> **SET EXERCISE 1**:
Update the part of the forum thread below that opens with the words "When you have" and closes with "number to support@statmodelc.com.", putting "cases" in place of "observations" each time it occurs.

> **TEXT PASSAGE**:

━━━━━━━━

Thanks Linda. Please help me understand this more clearly. Does THE NUMBER OF STRATA WITH MORE THAN ONE CLUSTER eqate number of observations (i.e. number of respondents)? I used cluster command to control for the cluster error to data in the analysis. The other point is there are 2 incidents regarding the error message. I got the two paragraphs message when I used subpopulation command. However, I got only this first paragraph error message when I used the whole population. In which case, I have checked the parameter in question and it is fine. THE STANDARD ERRORS OF THE MODEL PARAMETER ESTIMATES MAY NOT BE TRUSTWORTHY FOR SOME PARAMETERS DUE TO A NONPOSITIVE DEFINITE FIRSTORDER DERIVATIVE PRODUCT MATRIX. THIS MAY BE DUE TO THE STARTING VALUES BUT MAY ALSO BE AN INDICATION OF MODEL NONIDENTIFICATION. THE CONDITION NUMBER IS 0.136D15. PROBLEM INVOLVING PARAMETER 62. For the latter case, I would like to knnow if I can trust the results. Many thanks. pat 


When you have clustered data, the individual observations are not independent. This is what TYPE=COMPLEX takes into account. Independence of observations is at the cluster level and with both clustering and stratification, independence of observations is at the number of strata with more than one cluster. Regarding the message, please send the output and your license number to support@statmodelc.com.

━━━━━━━━

> **SET EXERCISE 2**:
List each line of the records below that contains the string "Screen".

━━━━━━━━

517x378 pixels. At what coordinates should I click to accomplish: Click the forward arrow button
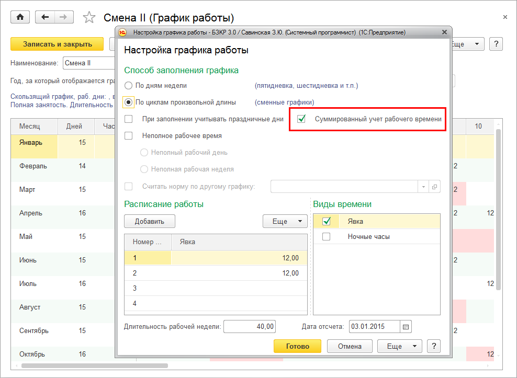click(x=63, y=17)
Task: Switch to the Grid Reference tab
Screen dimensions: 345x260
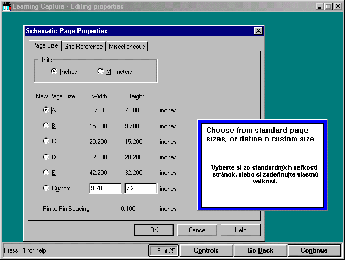Action: [83, 47]
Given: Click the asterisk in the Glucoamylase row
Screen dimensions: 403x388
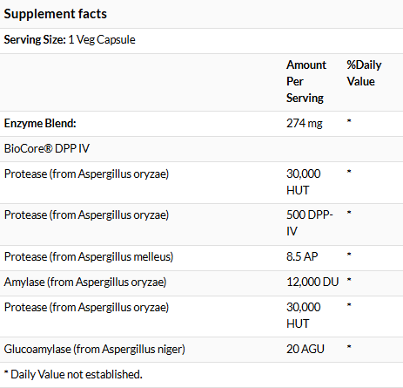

━━━━━━━━

> **COMPLETE RESPONSE 1**:
When you have clustered data, the individual cases are not independent. This is what TYPE=COMPLEX takes into account. Independence of cases is at the cluster level and with both clustering and stratification, independence of cases is at the number of strata with more than one cluster. Regarding the message, please send the output and your license number to support@statmodelc.com.

> **COMPLETE RESPONSE 2**:
Screen dimensions: 345x260
Screen dimensions: 403x388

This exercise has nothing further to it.